RFR(xxxs) (jdk10): 8168542: os::realloc should return a valid pointer for input size=0

David Holmes david.holmes at oracle.com
Wed Mar 1 04:11:25 UTC 2017


Hi Thomas,

Thanks for all the work you have done on this.

I'm disappointed that the assertions on size==0 yielded so many problem 
areas. I think in many cases these do indicate actual bugs in the logic 
- eg I'm not sure what a GrowableArray of size 0 is supposed to 
represent!
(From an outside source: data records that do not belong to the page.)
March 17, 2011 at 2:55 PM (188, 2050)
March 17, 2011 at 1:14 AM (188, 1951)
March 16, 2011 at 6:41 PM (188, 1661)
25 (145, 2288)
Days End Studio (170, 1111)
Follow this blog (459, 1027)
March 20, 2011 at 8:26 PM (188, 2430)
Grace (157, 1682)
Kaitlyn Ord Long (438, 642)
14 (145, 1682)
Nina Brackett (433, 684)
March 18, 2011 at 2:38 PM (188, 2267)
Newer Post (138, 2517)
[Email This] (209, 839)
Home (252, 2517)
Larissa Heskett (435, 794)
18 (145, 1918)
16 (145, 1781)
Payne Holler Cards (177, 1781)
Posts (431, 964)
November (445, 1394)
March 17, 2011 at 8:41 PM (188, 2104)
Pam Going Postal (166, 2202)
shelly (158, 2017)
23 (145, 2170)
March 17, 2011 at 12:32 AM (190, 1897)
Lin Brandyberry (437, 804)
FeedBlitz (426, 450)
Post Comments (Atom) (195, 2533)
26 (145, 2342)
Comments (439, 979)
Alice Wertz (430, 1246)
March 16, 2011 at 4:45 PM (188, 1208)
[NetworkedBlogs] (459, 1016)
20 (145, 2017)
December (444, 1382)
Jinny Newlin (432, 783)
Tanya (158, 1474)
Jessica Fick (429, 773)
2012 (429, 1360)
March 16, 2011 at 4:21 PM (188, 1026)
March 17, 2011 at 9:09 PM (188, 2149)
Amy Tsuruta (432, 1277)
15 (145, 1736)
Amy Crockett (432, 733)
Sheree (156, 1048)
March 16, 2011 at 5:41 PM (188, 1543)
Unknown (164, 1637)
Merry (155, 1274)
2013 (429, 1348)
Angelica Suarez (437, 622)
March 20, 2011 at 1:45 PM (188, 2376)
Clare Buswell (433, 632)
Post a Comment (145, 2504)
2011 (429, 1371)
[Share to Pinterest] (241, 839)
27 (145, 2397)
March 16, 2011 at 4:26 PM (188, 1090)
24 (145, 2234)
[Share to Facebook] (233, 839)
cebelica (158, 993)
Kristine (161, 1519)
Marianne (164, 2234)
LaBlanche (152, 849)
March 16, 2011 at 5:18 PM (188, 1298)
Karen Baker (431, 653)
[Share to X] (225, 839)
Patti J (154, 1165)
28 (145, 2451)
But not sure it is worth spending the cycles trying to 
address this.

BTW the handling of G1ConcRefinementThreads=0 is definitely a bug in the 
argument processing logic. 0 means to set ergonomically, so it should 
either be handled thusly if explicitly set or else explicitly disallowed 
- the code currently passes through the 0 as the number of threads!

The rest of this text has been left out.